Cole’s career again took a major turn with the release of Unforgettable: With Love, an album that rightly went to #1 on the Billboard Album charts and won the Grammy® Awards for Album Of The Year and Best Traditional Pop Vocal Performance, while the song “Unforgettable,” which used groundbreaking technology to allow Cole to duet with her late father’s voice, received the Grammy® for Record Of The Year. Following this wildly popular and influential release, Cole’s career took a jazzier turn, and her recordings won further Grammy accolades during the Nineties, including Best Jazz Vocal for “Take A Look” in 1993 and Best Pop Collaboration with Vocals for “When I Fall In Love” in 1996. Now once again with Leavin’, Cole has taken a great creative leap forward only this time in a direction that feels both familiar and fresh.

“I do keep reinventing myself,” Cole says with a good-natured laugh. Unforgettable gave me a new career and the kind of opportunities that few artists ever get to have. It put me on the map as a jazz singer and put that album on the map as a musical phenomenon that only happens from time to time. But now I’m ready to do something else because that’s just me.”

And so Cole decided to go back to her future. “I started incorporating my R&B material back into my live performance,” she explains. “I’d start with “Unforgettable” then make the turn with some song and then go over to the R&B stuff, so by the end of the show with something like “This Will Be,” people would be on their feet. I missed that energy.” Cole says that the real spark for recording Leavin’ was desperation. “Good things come out of desperation,” she says. “I really wanted to make another album, something different, but the material just wasn’t there for me. My tour manager said, ‘Why don’t you do some covers?’ and I said, ‘That’s all I’ve been doing.’ And he said, ‘No, take some contemporary songs, and cover those.’ And I said, ‘That’s an idea.’ In a way, that’s part of the reason why this record is called Leavin’. For me, it represents a departure, a move towards something new.”

Part of what makes Leavin’ so moving is the creative partnership that Cole enjoyed with Dallas Austin. “In the beginning, we started talking about him just doing three or four songs. He said fine. He was also challenged because he had never done cover songs either — he’s a songwriter and a producer. But he said that he wanted to work with me. The next thing we knew 4 songs, 5 songs, 6 songs and he ended up doing the whole thing with me. We were blown away, but we were having such a good time. It was just three musicians, including Dallas, guys from there in Atlanta, and it was magical. Going to Atlanta sparked something in me. It took me back to when I first went to Chicago to make my first Capitol records. It was so nice. It was so creative — we were in the studio 12-14-hour days and we couldn’t wait to get back in the next day. Everybody was really on the same page.”

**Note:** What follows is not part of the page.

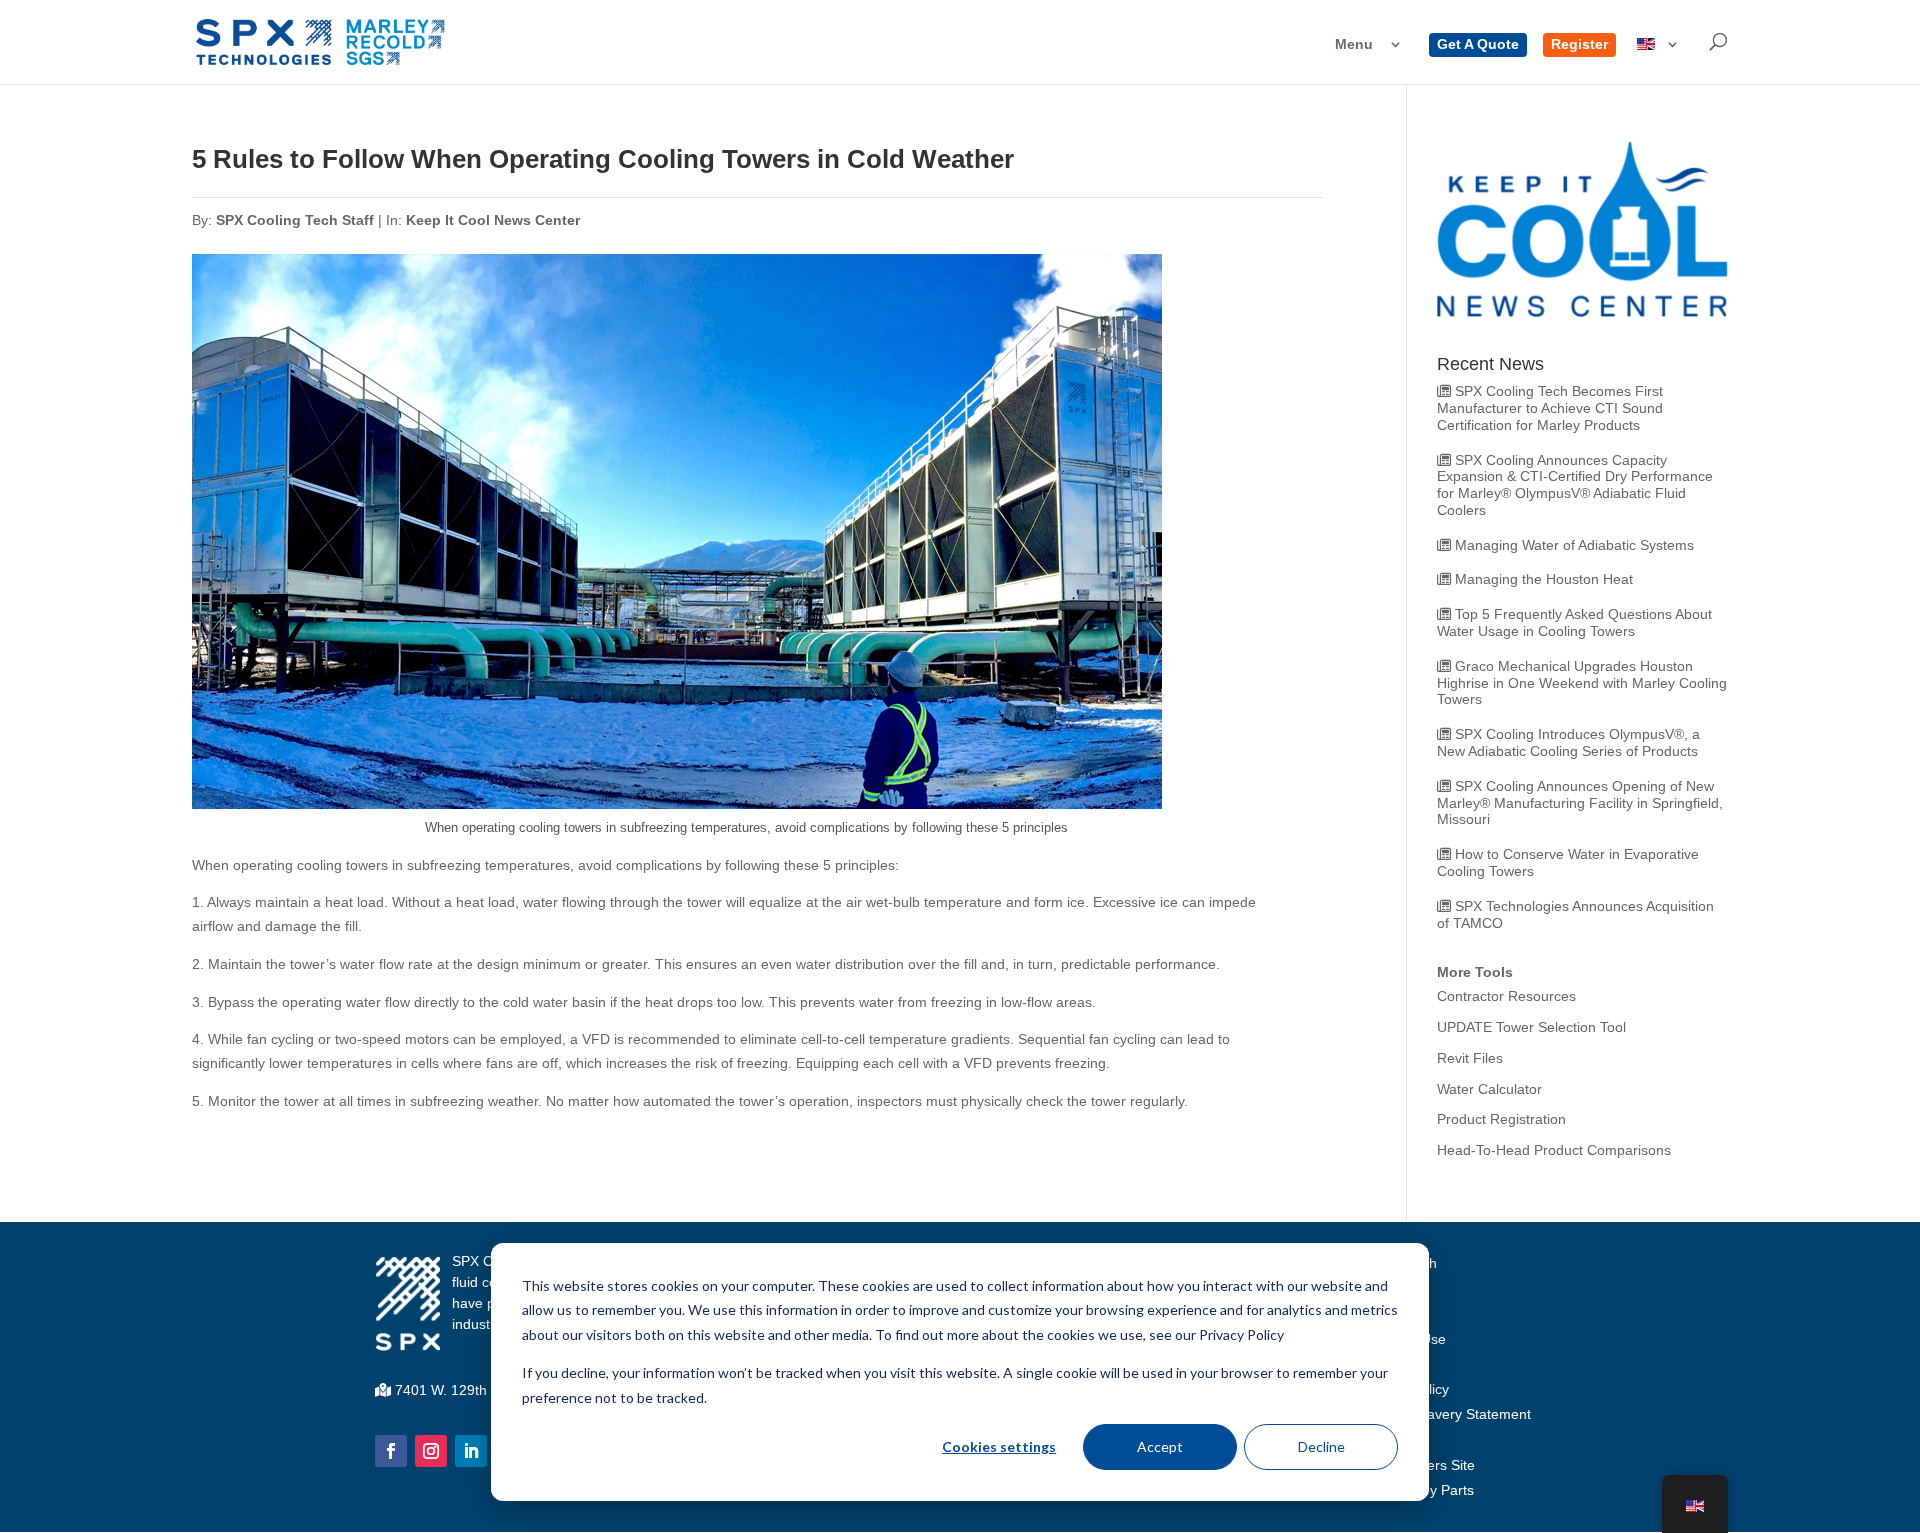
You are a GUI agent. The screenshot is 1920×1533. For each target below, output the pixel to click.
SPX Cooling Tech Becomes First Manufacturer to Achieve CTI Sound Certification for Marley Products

“What Dallas did was to give me a playground in which to experiment and then we’d decide what worked,” said Cole. “He never said no. He was just so supportive, which was really important to me. The session for this album has a great energy to it and part of the reason is the consistency of the musicians. There’s a lot of love and vibe on these tracks, and I think that comes through loud and clear.”

What comes through loud and clear on every track of Leavin’ is not just a lot of love and vibe, but also an infectious sense of excitement and rediscovery. “You can call it a comeback,” Cole says with a laugh. Indeed, Natalie Cole’s latest musical statement shows her coming back to contemporary material with the passion of a new artist and the skill of an artist very much at the peak of her powers.